# Adventures in data-oriented design – Part 4: Skinning it to 11

Having finished the third part of this series about data ownership, we will turn our attention to performance optimizations and data layout again in this post. More specifically, we will detail how character skinning can be optimized with a few simple code and data changes.

The initial sample program we are going to optimize accomplishes the following:

• Skinning & rendering of 100 characters, each character is animated & skinned individually.
• Each character can play a different animation at a different animation frame, which means no reusing of shared data.
• Each vertex can be influenced by a maximum of 4 bones.
• No instanced rendering, no mesh LODs.

The character we are going to use has about 5k triangles, position & normal data, and one set of texture coordinates.

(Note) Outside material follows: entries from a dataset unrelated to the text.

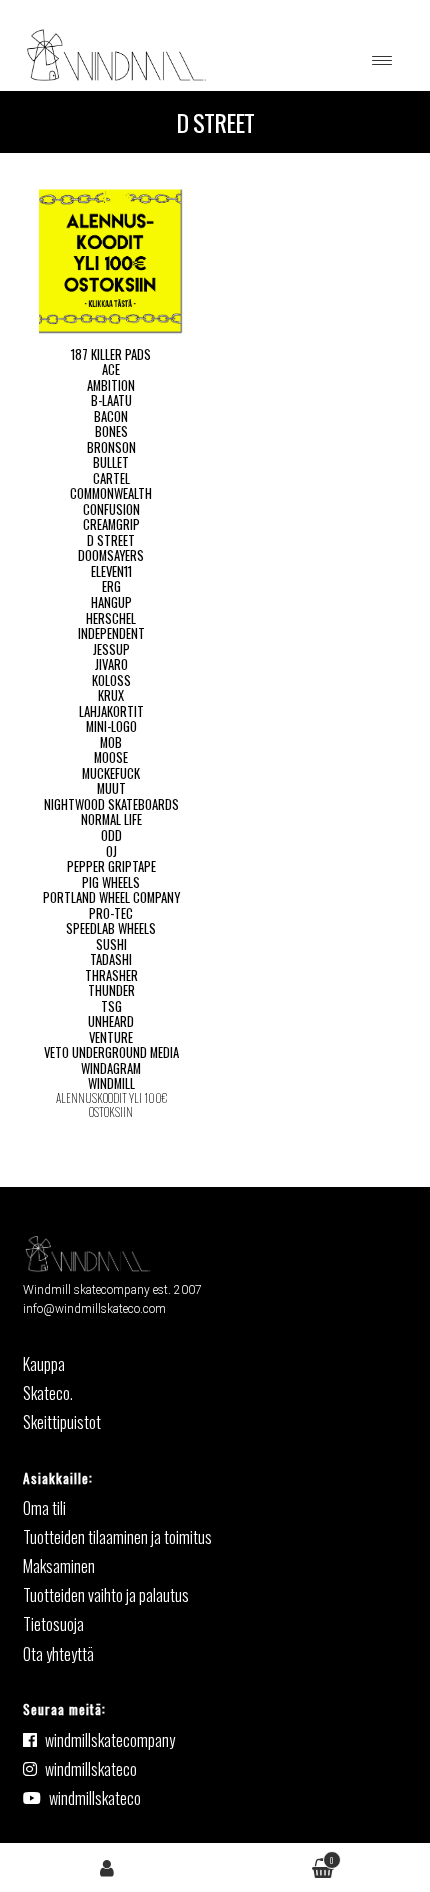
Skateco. (48, 1393)
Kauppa (44, 1364)
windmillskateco (91, 1769)
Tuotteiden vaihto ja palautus (106, 1595)
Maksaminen (59, 1566)
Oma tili (107, 1866)
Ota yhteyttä (58, 1654)
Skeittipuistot (62, 1422)
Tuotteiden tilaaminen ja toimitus (117, 1537)
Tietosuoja (53, 1624)
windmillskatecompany (110, 1740)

This is what the output of the sample looks like:

100 individually animated characters

We are only interested in performance figures for skinning the characters, n.b. the time it takes the CPU to skin all of the 100 characters. We are not interested in rendering.
As can be seen from the screenshot above, each character has one of three different materials assigned, and plays back one of three animations (either crouch, walk or run), starting at randomly chosen animation frames so data cannot be reused across characters.

First implementation

In the initial version, skinning was implemented as follows:

• Each vertex is assumed to have between 1 and 4 bone influences.
• The destination vertex stream consists of a float3 for position data, a float3 for normal data, and a float2 for texture coordinate data.
• The skinning code runs single-threaded.
• The skinning code uses SSE-optimized math routines for all matrix and vector operations.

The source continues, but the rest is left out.